Food: Italian-American, with other influences, upscale yet familiar dishes.

Ambience: Sedate dining room in a small strip mall off industrial River Road.

Service: Earnest and courteous.

Value: OK for the prices. Appetizers $5 to $10, entrées $14 to $24.

Would be good for: Lunch or dinner for anyone in the area, business presentation.

Less appropriate for: Destination dinner.

Recommended dishes: Onion tart, porcini pappardalle, pork chop arrabiata, tiramisù, ricotta cheesecake.

Hours: 11:30 a.m. to 9:30 p.m. Tuesday through Thursday, 11:30 a.m. to 10:30 p.m. Friday, 4:30 to 10:30 p.m. Saturday, 3 to 9 p.m. Sunday.

Liquor, wine: BYO. Delivery available from nearby liquor store.

Noise level: Generally tranquil – may be louder when restaurant is full.

Credit cards: AE, D, MC, V.

Reservations: Recommended for Friday, Saturday and Sunday nights.

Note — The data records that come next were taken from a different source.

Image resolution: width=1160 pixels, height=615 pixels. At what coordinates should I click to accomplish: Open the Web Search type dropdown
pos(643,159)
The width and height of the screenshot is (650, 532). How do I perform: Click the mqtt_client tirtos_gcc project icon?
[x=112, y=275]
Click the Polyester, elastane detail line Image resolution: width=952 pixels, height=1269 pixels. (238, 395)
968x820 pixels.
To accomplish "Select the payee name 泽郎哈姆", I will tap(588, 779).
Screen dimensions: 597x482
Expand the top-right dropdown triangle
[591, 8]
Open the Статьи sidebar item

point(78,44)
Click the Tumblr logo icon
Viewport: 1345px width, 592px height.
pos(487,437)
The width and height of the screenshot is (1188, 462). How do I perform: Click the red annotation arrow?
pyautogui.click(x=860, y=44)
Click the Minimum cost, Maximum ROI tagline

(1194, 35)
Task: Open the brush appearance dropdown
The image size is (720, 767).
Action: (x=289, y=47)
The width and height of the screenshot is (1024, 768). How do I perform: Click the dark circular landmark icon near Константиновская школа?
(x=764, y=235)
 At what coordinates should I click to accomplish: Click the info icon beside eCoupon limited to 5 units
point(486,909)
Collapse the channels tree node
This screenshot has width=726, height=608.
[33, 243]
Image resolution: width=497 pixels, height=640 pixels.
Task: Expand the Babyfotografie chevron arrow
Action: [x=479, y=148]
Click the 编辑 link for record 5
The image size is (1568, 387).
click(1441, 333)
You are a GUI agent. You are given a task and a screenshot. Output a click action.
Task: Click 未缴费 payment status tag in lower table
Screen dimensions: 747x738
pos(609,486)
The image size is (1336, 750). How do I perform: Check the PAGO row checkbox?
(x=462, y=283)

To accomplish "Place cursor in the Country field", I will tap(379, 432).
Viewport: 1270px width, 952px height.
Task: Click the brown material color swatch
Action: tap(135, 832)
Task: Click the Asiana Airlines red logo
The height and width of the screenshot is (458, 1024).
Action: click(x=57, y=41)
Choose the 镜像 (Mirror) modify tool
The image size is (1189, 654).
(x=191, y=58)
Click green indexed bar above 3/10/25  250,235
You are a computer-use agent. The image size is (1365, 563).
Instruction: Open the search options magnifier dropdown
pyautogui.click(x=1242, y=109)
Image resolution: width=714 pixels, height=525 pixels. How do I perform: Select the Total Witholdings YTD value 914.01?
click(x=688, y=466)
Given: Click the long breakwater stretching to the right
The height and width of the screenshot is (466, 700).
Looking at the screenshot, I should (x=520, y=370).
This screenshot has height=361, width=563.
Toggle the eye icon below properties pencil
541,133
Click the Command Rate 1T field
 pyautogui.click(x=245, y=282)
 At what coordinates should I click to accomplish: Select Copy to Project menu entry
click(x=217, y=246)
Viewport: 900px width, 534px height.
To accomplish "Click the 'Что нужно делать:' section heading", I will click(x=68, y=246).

Accommodations for children: Menu, highchairs.

Dress: Casual.

Early-bird specials or deals: $15.95 prix fixe dinner available between 4 and 6 p.m. includes house salad, choice of selected appetizers and entrées, and cheesecake or tiramisù.

Takeout: Yes.

Parking: Lot.

Reviewed: May 6, 2011.

About the ratings

O Poor
* Fair
** Good
*** Excellent
**** Outstanding

In determining ratings, each restaurant has been compared with others of the same type and level of ambition. Reviewers make at least two anonymous visits to a restaurant, and the newspaper always pays the tab.